Produzido em parceria com a Argonautas Filmes, o documentário faz parte dessa busca e nasceu também da inspiração do francês Por uma porta entreaberta: mulheres e diplomatas, produzido pelo Quai D'Orsay em 2017. De forma independente, entre junho e julho de 2018, o grupo arrecadou cerca de R$ 45 mil por meio de doações voluntárias em um crowdfunding para viabilizar a produção.

O Grupo de Mulheres Diplomatas, que organizou o documentário, foi criado em 2013 e hoje reúne mais de um terço das diplomatas brasileiras. O grupo faz questão de ressaltar que o filme não tem qualquer vinculação institucional com o Ministério das Relações Exteriores e não representa o posicionamento ou opinião do órgão.

O que mudou de 1918 para 2018

Reprodução
Mônica de Menezes Campos foi a primeira diplomata negra do Brasil.

Mesmo um século após o ingresso da primeira mulher na carreira, o número de mulheres na área continua baixa. Segundo levantamento recente do Ministério das Relações Exteriores, o atual quadro conta com 360 mulheres, que representam apenas 23% de todos os diplomatas a serviço do Brasil. Nos últimos 10 anos, dos 628 alunos do Instituto Rio Branco (que passam no concurso), apenas 160 eram mulheres (26,85%).

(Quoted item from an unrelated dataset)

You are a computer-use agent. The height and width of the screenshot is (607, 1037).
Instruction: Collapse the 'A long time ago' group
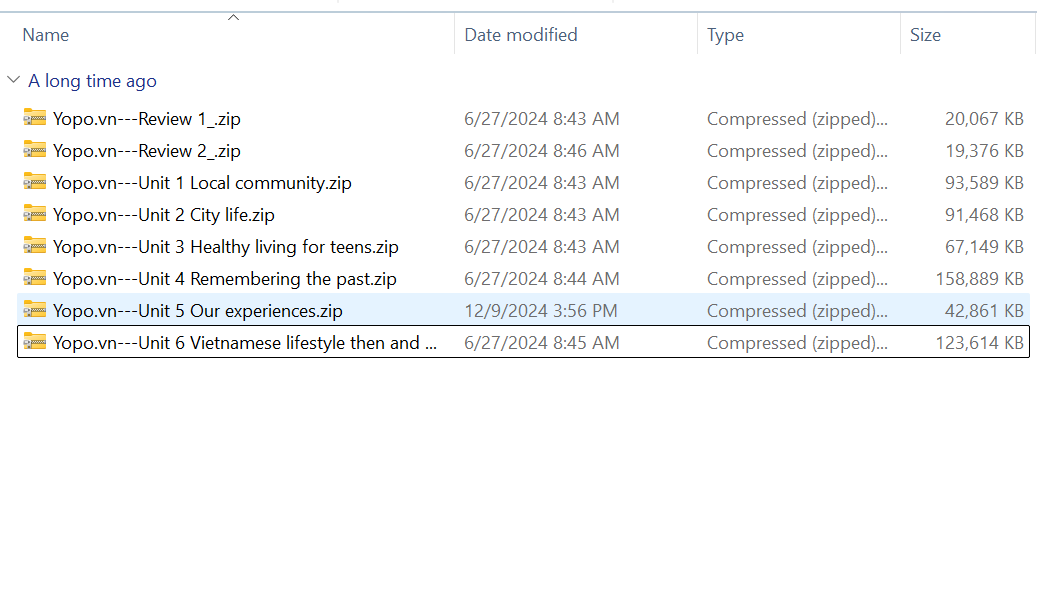13,80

Eu vejo que ser mulher exige de mim uma atuação muito definida em favor das outras.Irene Vida Gala

A embaixadora Irene Vida Gala, que serviu nas Embaixadas do Brasil em Lisboa, Luanda, Pretória e mais recentemente em Gana, é uma defensoras de uma política de cotas para mulheres no Itamaraty.

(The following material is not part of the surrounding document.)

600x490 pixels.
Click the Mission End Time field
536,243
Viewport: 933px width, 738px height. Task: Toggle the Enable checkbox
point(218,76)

"Na medida em que você não tem mulheres, você passa a dizer que não há talentos femininos. E isso não é verdade. É preciso cotas porque existem muitas mulheres competentes que não conseguem chegar lá", diz.

Segundo a diplomata, ser mulher exige dela "uma atuação muito definida em favor das outras". "Existem tetos de vidro que a gente precisa quebrar. E esses tetos de vidro você só reconhece quando você observa que não é natural que você não tenha mulheres chegando nos altos cargos do Itamaraty."

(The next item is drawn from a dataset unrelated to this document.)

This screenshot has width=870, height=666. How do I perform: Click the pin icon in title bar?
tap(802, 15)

Além de mostrar como é ser mulher na carreira de diplomata, os desafios e os preconceitos, uma prioridade para o documentário foi resgatar a memória das outras profissionais que já passaram por ali.

"Toda diplomata negra que entra no Itamaraty é a primeira", diz a conselheira Marise Ribeiro Nogueira, no vídeo. Nogueira ressalta que, atualmente, não há dados precisos sobre o número de profissionais negros na instituição - e que esse recorte é ainda mais deficiente quando se diz respeito às mulheres negras.

Huffpost BR test
Cartaz do documentário "Exteriores".

Segundo fontes ouvidas pelo HuffPost Brasil, até pouco tempo, muitas diplomatas não sabiam da existência de Mônica de Menezes Campos, a primeira diplomata negra do Brasil. A tese "Mulheres Diplomatas no Itamaraty", de Guilherme José Roeder Friaça, publicada pela Fundação Alexandre de Gusmão, entidade vinculada ao MRE, afirma que Campos ingressou no IRBr (Instituto Rio Branco) em 1979 e, ao se casar, passou a se chamar Mônica de Veyrac.

"Não há, contudo, informações oficiais sobre o número de mulheres negras na carreira diplomática, o que aponta para o que especialistas denominam 'dupla invisibilidade', resultante da dupla discriminação. Sabe-se que primeira diplomata negra foi Mônica de Menezes Campos, que ingressou no IRBr em 1979. Casada, adotou o nome Mônica de Veyrac. Teve a carreira interrompida prematuramente por sua morte no ano de 1985, aos 27 anos. A questão da dupla discriminação merece aprofundamento em estudo que venha a ser desenvolvido", diz o texto escrito em 2011.

Exteriores será lançado primeiro em Brasília (DF), em 6 de dezembro, às 19h30, no espaço cultural Renato Russo da 508 sul. Em seguida, no dia 11 de dezembro, será lançado em São Paulo, no CineSesc, na Rua Augusta, na Cerqueira César. Em seguida, no dia 12, o documentário ficará disponível no Vimeo.